Detailed Modeling of Liquid Fuel Sprays in One-Dimensional Gas Flow Simulation 2004-01-3000
In internal combustion engines, liquid fuel injection is one of the most prevalent means of fuel delivery and air-fuel mixture preparation. The behavior of the fuel spray and wall film is a key factor in determining air-fuel mixing and hence combustion and emissions.
A comprehensive model for the liquid fuel spray has been developed in conjunction with the one-dimensional gas flow code WAVE. The model includes droplet dynamics and evaporation, spray-wall impingement, wall film dynamics and evaporation. The fuel injector can be placed in the manifold, inlet port or cylinder.
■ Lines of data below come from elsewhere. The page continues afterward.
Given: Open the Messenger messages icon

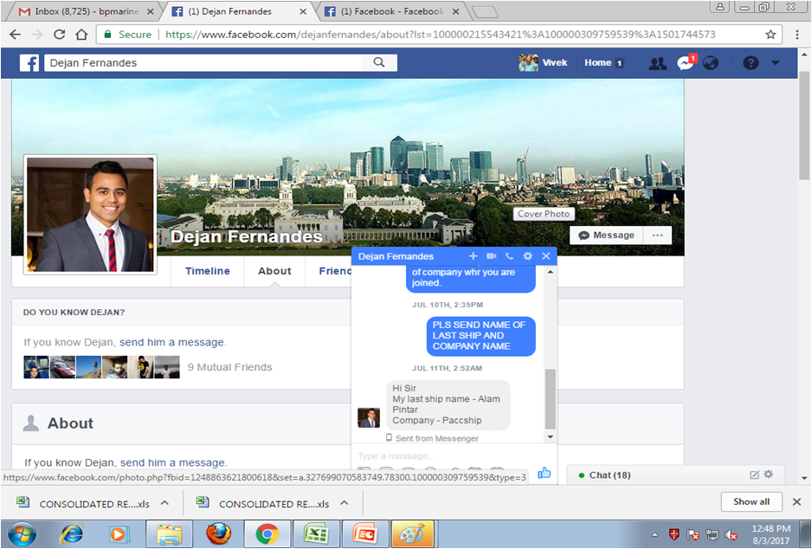Looking at the screenshot, I should [x=685, y=63].
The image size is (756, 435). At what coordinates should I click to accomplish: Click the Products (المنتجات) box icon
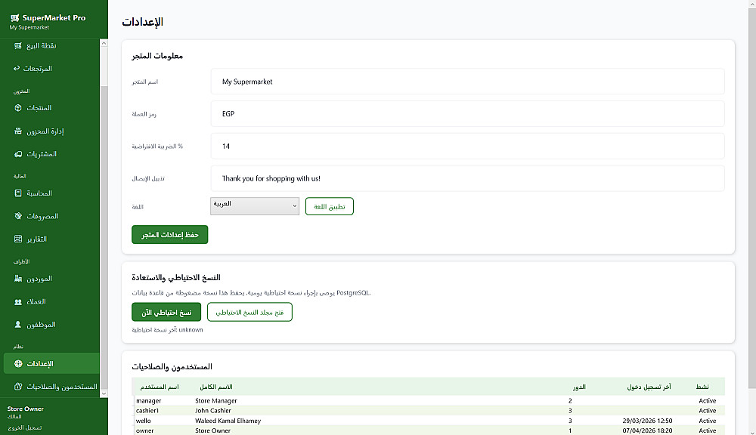18,108
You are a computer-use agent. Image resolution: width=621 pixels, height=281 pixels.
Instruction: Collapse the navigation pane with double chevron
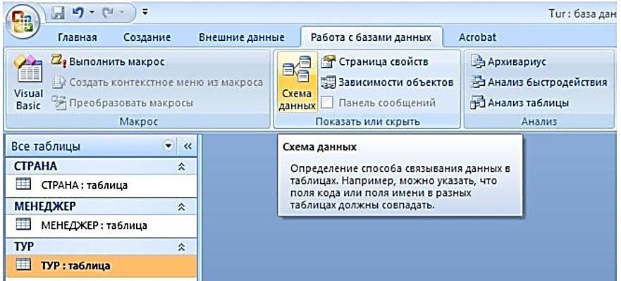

Liquid fuel droplets are injected with a prescribed size distribution, and their subsequent movement and vaporization are modeled via the discrete particle approach, frequently used in multi-dimensional CFD codes. This approach ensures conservation of mass, momentum and energy between the gas and liquid phases. The code takes account of impingement on the port wall and various obstacle surfaces such as the back face of the valve. It predicts the impingement outcomes from the incidence angle and the impingement site, and the fuel film formation, motion and evaporation. The code also simulates the fuel film stripping off on a sharp edge and as droplets re-entering the gas flow, and includes the model of droplets ejection due to the film squeezed by a descending valve.
The model has been tested and validated with measurements, including the single droplet evaporation, spray tip penetration and engine transient operations. The model is easy to use, and the predictions are satisfactory, comparing with the measurements.